BEGIN

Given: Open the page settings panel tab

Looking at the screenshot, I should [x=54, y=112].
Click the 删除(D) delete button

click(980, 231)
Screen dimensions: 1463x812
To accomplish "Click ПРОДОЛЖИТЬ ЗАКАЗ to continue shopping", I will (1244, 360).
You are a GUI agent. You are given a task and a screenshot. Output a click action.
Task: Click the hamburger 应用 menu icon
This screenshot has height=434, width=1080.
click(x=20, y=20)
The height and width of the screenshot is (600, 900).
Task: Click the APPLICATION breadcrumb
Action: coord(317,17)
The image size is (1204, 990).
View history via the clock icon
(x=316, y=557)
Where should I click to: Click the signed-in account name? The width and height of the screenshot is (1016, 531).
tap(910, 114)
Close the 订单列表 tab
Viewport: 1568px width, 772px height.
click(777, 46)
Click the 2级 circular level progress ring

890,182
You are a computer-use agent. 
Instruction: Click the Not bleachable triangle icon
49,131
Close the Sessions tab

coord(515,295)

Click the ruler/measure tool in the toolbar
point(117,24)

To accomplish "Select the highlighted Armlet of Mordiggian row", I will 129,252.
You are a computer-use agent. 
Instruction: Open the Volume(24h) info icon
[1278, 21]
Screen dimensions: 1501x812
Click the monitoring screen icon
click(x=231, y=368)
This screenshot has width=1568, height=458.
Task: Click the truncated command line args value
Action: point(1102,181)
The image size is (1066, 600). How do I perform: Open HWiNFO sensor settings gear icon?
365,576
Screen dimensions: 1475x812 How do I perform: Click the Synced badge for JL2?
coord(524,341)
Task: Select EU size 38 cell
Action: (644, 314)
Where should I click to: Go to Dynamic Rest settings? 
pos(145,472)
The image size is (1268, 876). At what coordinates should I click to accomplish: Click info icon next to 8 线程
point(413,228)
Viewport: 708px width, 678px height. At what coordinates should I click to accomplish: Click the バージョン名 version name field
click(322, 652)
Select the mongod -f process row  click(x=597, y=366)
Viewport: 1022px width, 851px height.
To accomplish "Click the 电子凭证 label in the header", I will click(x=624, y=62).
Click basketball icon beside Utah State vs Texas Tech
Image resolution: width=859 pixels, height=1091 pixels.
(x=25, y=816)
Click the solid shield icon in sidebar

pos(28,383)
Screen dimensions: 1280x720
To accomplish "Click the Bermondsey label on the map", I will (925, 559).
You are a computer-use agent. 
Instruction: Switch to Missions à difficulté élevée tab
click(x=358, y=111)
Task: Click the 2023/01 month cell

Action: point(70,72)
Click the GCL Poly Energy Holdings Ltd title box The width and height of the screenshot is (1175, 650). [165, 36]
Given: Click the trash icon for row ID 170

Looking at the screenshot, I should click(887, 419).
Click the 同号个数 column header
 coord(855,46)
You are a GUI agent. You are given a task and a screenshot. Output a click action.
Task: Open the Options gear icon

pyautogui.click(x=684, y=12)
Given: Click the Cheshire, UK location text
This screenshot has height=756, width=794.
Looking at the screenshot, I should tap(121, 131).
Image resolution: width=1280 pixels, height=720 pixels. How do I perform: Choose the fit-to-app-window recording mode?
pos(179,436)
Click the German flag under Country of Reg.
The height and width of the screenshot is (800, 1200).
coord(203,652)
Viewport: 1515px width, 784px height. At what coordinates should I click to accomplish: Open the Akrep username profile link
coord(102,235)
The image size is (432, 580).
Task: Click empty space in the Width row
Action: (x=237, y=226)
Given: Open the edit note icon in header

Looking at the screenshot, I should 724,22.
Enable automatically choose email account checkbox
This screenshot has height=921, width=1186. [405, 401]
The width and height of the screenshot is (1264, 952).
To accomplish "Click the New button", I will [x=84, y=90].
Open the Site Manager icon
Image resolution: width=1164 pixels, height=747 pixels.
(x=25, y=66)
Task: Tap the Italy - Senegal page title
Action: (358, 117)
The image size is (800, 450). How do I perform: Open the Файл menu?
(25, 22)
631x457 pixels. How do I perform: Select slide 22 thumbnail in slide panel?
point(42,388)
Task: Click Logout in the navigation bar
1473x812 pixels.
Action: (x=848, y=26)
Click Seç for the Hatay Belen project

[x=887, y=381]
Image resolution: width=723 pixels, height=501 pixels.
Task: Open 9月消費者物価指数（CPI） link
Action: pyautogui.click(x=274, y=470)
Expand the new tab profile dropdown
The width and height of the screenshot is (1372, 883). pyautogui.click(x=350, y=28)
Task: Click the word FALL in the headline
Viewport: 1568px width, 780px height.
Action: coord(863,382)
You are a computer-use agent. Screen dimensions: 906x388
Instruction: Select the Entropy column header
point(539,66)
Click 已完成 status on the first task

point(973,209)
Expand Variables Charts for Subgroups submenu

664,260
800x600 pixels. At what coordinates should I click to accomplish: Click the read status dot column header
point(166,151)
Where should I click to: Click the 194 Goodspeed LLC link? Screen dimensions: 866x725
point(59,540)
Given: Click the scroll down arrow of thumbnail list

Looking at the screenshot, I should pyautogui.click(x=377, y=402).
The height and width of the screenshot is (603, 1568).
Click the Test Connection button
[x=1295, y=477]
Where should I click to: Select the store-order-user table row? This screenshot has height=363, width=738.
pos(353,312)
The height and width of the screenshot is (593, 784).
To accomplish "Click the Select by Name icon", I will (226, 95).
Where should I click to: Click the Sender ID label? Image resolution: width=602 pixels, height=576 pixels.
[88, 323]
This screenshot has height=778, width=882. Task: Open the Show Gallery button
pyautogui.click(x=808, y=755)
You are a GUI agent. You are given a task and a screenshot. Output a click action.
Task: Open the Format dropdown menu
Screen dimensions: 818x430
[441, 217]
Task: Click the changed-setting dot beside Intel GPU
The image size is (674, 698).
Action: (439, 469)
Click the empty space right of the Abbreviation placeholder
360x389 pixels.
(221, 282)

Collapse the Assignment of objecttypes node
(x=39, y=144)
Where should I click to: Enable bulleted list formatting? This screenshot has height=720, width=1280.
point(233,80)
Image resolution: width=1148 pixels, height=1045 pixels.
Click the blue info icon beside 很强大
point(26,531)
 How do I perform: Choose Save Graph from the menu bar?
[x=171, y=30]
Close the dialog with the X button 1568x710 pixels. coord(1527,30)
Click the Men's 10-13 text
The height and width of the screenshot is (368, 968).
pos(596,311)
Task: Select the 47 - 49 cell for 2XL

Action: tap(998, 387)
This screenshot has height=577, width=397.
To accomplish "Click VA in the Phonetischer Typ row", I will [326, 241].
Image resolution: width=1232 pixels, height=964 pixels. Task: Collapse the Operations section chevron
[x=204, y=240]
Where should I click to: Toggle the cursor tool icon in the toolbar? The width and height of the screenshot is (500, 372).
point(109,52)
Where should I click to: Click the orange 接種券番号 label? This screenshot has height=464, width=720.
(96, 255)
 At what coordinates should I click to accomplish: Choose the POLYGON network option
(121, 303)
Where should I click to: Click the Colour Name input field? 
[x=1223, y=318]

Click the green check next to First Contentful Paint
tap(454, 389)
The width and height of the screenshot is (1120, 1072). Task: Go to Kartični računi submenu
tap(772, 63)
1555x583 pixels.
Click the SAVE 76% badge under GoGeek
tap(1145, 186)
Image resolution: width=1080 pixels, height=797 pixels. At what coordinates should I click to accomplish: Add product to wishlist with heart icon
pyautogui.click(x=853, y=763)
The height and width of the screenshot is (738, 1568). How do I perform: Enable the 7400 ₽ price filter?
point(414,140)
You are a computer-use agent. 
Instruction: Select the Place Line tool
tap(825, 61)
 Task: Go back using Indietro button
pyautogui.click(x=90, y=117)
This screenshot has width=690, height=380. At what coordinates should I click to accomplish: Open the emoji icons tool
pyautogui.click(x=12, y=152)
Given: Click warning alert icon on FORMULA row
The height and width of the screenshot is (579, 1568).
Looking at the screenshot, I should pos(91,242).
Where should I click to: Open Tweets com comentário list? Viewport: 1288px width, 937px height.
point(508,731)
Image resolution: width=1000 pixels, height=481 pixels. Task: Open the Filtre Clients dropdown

END

How to complete this task ::
Nothing but the lines from the one with "1555x583 pixels." through the last line of the data should appear; print them exactly.

Solution ::
1555x583 pixels.
Click the SAVE 76% badge under GoGeek
tap(1145, 186)
Image resolution: width=1080 pixels, height=797 pixels. At what coordinates should I click to accomplish: Add product to wishlist with heart icon
pyautogui.click(x=853, y=763)
The height and width of the screenshot is (738, 1568). How do I perform: Enable the 7400 ₽ price filter?
point(414,140)
You are a computer-use agent. 
Instruction: Select the Place Line tool
tap(825, 61)
 Task: Go back using Indietro button
pyautogui.click(x=90, y=117)
This screenshot has width=690, height=380. At what coordinates should I click to accomplish: Open the emoji icons tool
pyautogui.click(x=12, y=152)
Given: Click warning alert icon on FORMULA row
The height and width of the screenshot is (579, 1568).
Looking at the screenshot, I should pos(91,242).
Where should I click to: Open Tweets com comentário list? Viewport: 1288px width, 937px height.
point(508,731)
Image resolution: width=1000 pixels, height=481 pixels. Task: Open the Filtre Clients dropdown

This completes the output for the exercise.